Source document —
Can software solve our healthcare crisis?

HC1 CEO Brad Bostic says Healthcare Relationship Management can eliminate the communication and information management disconnects between healthcare organizations.
Written by Paul Greenberg, Contributor

In line with my recent thinking about the importance of the health services market and the obvious criticality of a good health services system, here is some interesting thinking on the subject from Brad Bostic, CEO of HC1, an up-and-coming company in the health services industry.

They are proponents of HRM — Healthcare Relationship Management — and, while I can't say I've done enough homework to know that they are right, I think they might be onto something really interesting and valuable here. I know this: Brad is a smart, smart dude whose head is screwed on straight and HC1 is a company to watch in this industry. So take heed.

Take it away Brad...

There is no issue more front and center in today’s news than the U.S. healthcare system. The consequences of this crisis hit home on a personal level, whether it be unnecessary or repeat testing when we visit the doctor’s office, a prolonged waiting period to receive results, or expensive healthcare bills that require a special decoder in order to comprehend.

Diagnostic healthcare entities require more than what is offered by traditional CRM.

The system is broken and has been for quite some time. Legislation won’t fix it. CRM can’t even fix it, but Healthcare Relationship Management (HRM) can…

Let me explain:

Solving our current healthcare crisis requires something that other industries have done successfully for decades: efficiently managing complex relationships. But diagnostic healthcare entities require more than what is offered by traditional CRM.

Activity — Decide whether each statement agrees with the text on healthcare software, answering yes or no and quoting the text's deciding words: 1. Legislation will fix the healthcare system. 2. Brad Bostic is the CEO of HC1. 3. The writer has done enough homework to know that HC1 is right.

[Stored records]
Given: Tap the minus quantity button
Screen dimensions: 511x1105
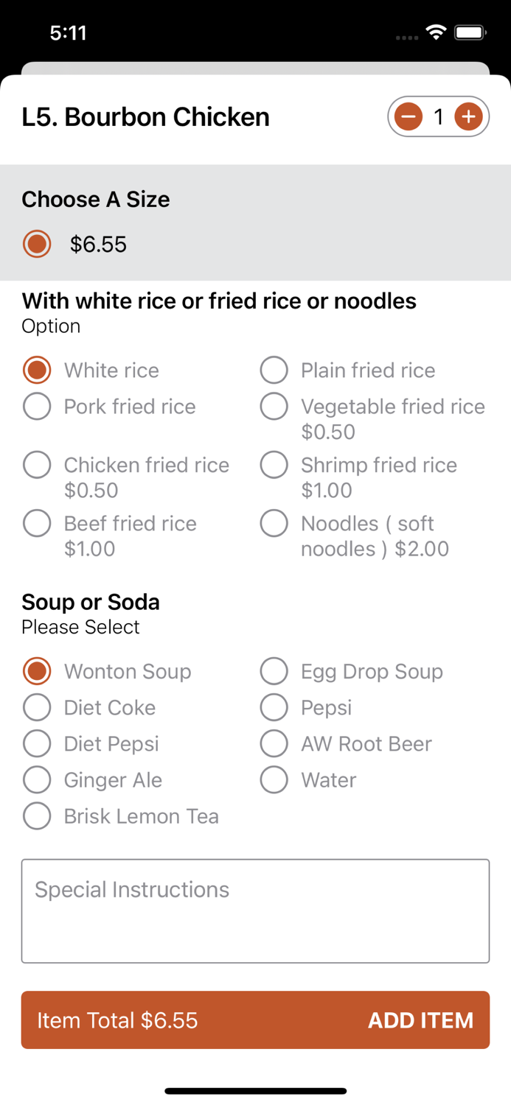Looking at the screenshot, I should coord(409,116).
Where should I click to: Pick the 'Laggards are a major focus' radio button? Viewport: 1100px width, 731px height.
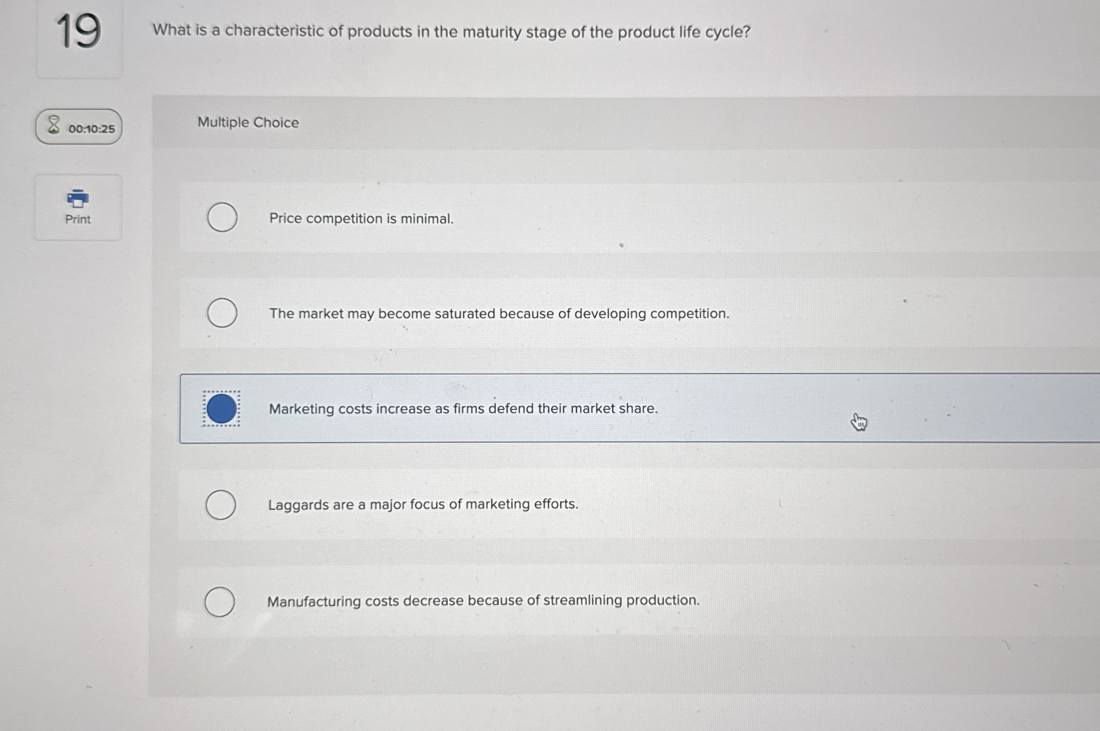click(x=221, y=504)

Task output —
1. No: "Legislation won’t fix it."
2. Yes: "Brad Bostic, CEO of HC1"
3. No: "while I can't say I've done enough homework to know that they are right"